■ **Work instruction**: Below is a set of records. Repeat all of them exactly.

■ **Input for this task**:
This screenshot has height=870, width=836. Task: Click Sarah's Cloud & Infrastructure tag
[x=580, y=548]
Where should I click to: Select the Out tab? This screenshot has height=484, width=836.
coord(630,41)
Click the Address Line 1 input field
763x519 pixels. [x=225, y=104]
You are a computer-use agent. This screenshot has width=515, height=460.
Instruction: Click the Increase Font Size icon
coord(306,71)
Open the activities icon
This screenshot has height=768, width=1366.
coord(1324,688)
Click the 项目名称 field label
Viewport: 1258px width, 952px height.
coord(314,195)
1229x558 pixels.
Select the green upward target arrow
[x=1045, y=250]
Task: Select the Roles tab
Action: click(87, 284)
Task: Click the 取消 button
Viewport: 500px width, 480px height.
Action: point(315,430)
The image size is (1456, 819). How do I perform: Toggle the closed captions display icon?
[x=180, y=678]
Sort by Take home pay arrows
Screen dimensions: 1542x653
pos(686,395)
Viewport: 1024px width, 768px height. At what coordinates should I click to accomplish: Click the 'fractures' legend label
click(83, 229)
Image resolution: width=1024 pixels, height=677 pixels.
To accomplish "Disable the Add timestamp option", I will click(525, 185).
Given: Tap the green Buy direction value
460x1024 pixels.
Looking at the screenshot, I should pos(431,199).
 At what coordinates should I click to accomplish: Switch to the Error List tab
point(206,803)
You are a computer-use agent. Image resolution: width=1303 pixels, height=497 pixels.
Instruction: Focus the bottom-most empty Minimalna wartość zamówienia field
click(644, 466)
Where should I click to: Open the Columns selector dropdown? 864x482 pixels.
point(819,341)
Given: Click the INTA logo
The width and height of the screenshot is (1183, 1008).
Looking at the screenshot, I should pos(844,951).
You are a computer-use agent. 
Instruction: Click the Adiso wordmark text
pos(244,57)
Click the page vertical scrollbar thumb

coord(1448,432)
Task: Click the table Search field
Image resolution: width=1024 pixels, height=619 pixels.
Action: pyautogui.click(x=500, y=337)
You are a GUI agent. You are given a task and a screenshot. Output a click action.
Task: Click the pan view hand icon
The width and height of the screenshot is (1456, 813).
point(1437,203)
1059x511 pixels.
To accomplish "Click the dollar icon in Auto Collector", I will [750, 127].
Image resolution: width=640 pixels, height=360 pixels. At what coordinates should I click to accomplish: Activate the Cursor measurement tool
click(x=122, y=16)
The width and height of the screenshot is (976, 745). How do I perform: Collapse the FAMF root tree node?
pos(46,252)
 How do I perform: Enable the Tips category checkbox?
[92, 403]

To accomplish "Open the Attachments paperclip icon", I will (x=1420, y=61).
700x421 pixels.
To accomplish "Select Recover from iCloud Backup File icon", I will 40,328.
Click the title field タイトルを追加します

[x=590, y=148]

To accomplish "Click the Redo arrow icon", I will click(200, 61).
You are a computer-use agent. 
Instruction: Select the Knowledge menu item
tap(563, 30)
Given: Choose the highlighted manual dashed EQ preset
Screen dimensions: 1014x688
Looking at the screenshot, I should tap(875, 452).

■ **Answer box**:
This screenshot has height=870, width=836. Task: Click Sarah's Cloud & Infrastructure tag
[x=580, y=548]
Where should I click to: Select the Out tab? This screenshot has height=484, width=836.
coord(630,41)
Click the Address Line 1 input field
763x519 pixels. [x=225, y=104]
You are a computer-use agent. This screenshot has width=515, height=460.
Instruction: Click the Increase Font Size icon
coord(306,71)
Open the activities icon
This screenshot has height=768, width=1366.
coord(1324,688)
Click the 项目名称 field label
Viewport: 1258px width, 952px height.
coord(314,195)
1229x558 pixels.
Select the green upward target arrow
[x=1045, y=250]
Task: Select the Roles tab
Action: click(87, 284)
Task: Click the 取消 button
Viewport: 500px width, 480px height.
Action: point(315,430)
The image size is (1456, 819). How do I perform: Toggle the closed captions display icon?
[x=180, y=678]
Sort by Take home pay arrows
Screen dimensions: 1542x653
pos(686,395)
Viewport: 1024px width, 768px height. At what coordinates should I click to accomplish: Click the 'fractures' legend label
click(83, 229)
Image resolution: width=1024 pixels, height=677 pixels.
To accomplish "Disable the Add timestamp option", I will click(525, 185).
Given: Tap the green Buy direction value
460x1024 pixels.
Looking at the screenshot, I should pos(431,199).
 At what coordinates should I click to accomplish: Switch to the Error List tab
point(206,803)
You are a computer-use agent. Image resolution: width=1303 pixels, height=497 pixels.
Instruction: Focus the bottom-most empty Minimalna wartość zamówienia field
click(644, 466)
Where should I click to: Open the Columns selector dropdown? 864x482 pixels.
point(819,341)
Given: Click the INTA logo
The width and height of the screenshot is (1183, 1008).
Looking at the screenshot, I should pos(844,951).
You are a computer-use agent. 
Instruction: Click the Adiso wordmark text
pos(244,57)
Click the page vertical scrollbar thumb

coord(1448,432)
Task: Click the table Search field
Image resolution: width=1024 pixels, height=619 pixels.
Action: pyautogui.click(x=500, y=337)
You are a GUI agent. You are given a task and a screenshot. Output a click action.
Task: Click the pan view hand icon
The width and height of the screenshot is (1456, 813).
point(1437,203)
1059x511 pixels.
To accomplish "Click the dollar icon in Auto Collector", I will [750, 127].
Image resolution: width=640 pixels, height=360 pixels. At what coordinates should I click to accomplish: Activate the Cursor measurement tool
click(x=122, y=16)
The width and height of the screenshot is (976, 745). How do I perform: Collapse the FAMF root tree node?
pos(46,252)
 How do I perform: Enable the Tips category checkbox?
[92, 403]

To accomplish "Open the Attachments paperclip icon", I will (x=1420, y=61).
700x421 pixels.
To accomplish "Select Recover from iCloud Backup File icon", I will 40,328.
Click the title field タイトルを追加します

[x=590, y=148]

To accomplish "Click the Redo arrow icon", I will click(200, 61).
You are a computer-use agent. 
Instruction: Select the Knowledge menu item
tap(563, 30)
Given: Choose the highlighted manual dashed EQ preset
Screen dimensions: 1014x688
Looking at the screenshot, I should tap(875, 452).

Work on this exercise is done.